Youwei Liang, Chongjian Ge, Zhan Tong, Yibing Song, Jue Wang, Pengtao Xie · UC San Diego / HKU / Tencent AI Lab

arXiv GitHub

한 줄 요약. CLS attention으로 중요한(attentive) 토큰만 top-k 유지하고, 나머지 덜 중요한(inattentive) 토큰은 버리지 않고 1개로 fusion한다. 추가 파라미터·teacher 없이 학습에 녹여, DeiT-S를 +50% 빠르게(−0.3%).

배경

ViT는 모든 패치를 토큰으로 self-attention하지만, 모든 토큰이 예측에 기여하는 건 아니다. 배경·distractive 영역 토큰은 기여가 작다.

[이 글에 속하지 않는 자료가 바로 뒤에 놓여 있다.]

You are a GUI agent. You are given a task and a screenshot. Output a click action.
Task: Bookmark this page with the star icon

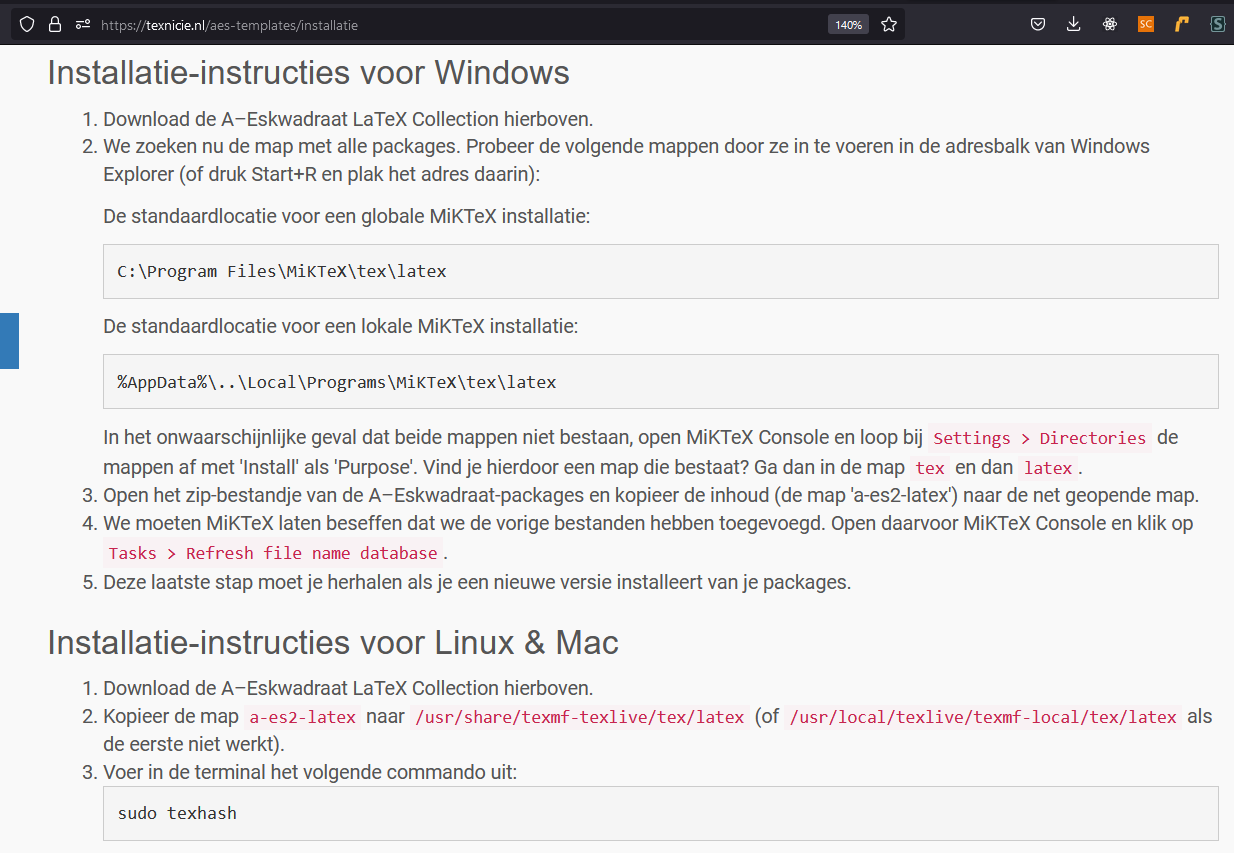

  • (Fig.1) 배경 토큰을 지워도 ViT 예측은 멀쩡하지만, 객체 토큰을 지우면 틀린다.
  • 그렇다고 학습된 ViT에서 inattentive 토큰을 그냥 제거하면 정확도가 급락한다 (DeiT-S, 4·7·10층에서 CLS attention 기준 제거): keep 0.7 → 78.5(−1.3), keep 0.5 → 73.8(−6.0).

즉, “덜 중요한 토큰”을 단순히 버리는 건 위험하다. 버리되 정보를 어떻게 남길 것인가가 관건.

핵심 아이디어

학습 과정에 token reorganization(재구성)을 통합한다. 매 forward마다 CLS attention으로 중요 토큰을 식별해 attentive는 보존, inattentive는 하나로 fusion → 네트워크가 깊어질수록 토큰 수가 줄어 연산 감소. 추가 파라미터가 전혀 없고, DynamicViT와 달리 pretrained ViT(teacher)가 필요 없다.

Figure 2. 한 Transformer 인코더 안의 token reorganization — MHSA 뒤 CLS attentiveness를 계산해, top-k attentive token을 식별·보존하고 inattentive token들을 하나로 fuse한 뒤 FFN으로 보낸다.

방법

1) Attentive token identification (중요 토큰 식별)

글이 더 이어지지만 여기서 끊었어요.